◆ EXERCISE DESCRIPTION ◆
Starting at the line that contains "Activate the Type", transcribe every remaining line of the entries exactly, including the last one.

(Records from a data source)
▬▬▬▬▬▬▬▬▬▬
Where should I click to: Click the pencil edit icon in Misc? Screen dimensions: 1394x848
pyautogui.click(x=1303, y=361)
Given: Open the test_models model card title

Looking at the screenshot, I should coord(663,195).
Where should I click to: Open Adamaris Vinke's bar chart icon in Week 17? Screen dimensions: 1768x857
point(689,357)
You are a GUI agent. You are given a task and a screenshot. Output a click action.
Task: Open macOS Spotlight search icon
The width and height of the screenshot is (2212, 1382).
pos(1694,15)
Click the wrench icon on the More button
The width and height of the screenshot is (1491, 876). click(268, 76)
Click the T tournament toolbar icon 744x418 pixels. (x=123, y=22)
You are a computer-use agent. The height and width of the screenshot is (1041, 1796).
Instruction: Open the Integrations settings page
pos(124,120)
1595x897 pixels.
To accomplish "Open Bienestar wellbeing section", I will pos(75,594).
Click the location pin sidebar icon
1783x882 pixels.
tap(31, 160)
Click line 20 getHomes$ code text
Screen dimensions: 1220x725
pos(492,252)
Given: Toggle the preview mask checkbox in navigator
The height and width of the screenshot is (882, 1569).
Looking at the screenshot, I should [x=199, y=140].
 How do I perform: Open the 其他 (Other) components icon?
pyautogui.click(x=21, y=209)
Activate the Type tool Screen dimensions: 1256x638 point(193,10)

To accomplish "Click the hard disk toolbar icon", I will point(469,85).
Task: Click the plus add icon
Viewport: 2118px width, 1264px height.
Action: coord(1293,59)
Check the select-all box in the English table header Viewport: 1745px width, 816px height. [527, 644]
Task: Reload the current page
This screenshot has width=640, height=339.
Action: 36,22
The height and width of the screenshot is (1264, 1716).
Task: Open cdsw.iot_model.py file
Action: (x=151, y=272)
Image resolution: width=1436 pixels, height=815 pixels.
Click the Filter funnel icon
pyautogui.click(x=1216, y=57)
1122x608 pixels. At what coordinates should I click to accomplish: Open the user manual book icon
▬▬▬▬▬▬▬▬▬▬
◆ WRITTEN REPLY ◆
Activate the Type tool Screen dimensions: 1256x638 point(193,10)

To accomplish "Click the hard disk toolbar icon", I will point(469,85).
Task: Click the plus add icon
Viewport: 2118px width, 1264px height.
Action: coord(1293,59)
Check the select-all box in the English table header Viewport: 1745px width, 816px height. [527, 644]
Task: Reload the current page
This screenshot has width=640, height=339.
Action: 36,22
The height and width of the screenshot is (1264, 1716).
Task: Open cdsw.iot_model.py file
Action: (x=151, y=272)
Image resolution: width=1436 pixels, height=815 pixels.
Click the Filter funnel icon
pyautogui.click(x=1216, y=57)
1122x608 pixels. At what coordinates should I click to accomplish: Open the user manual book icon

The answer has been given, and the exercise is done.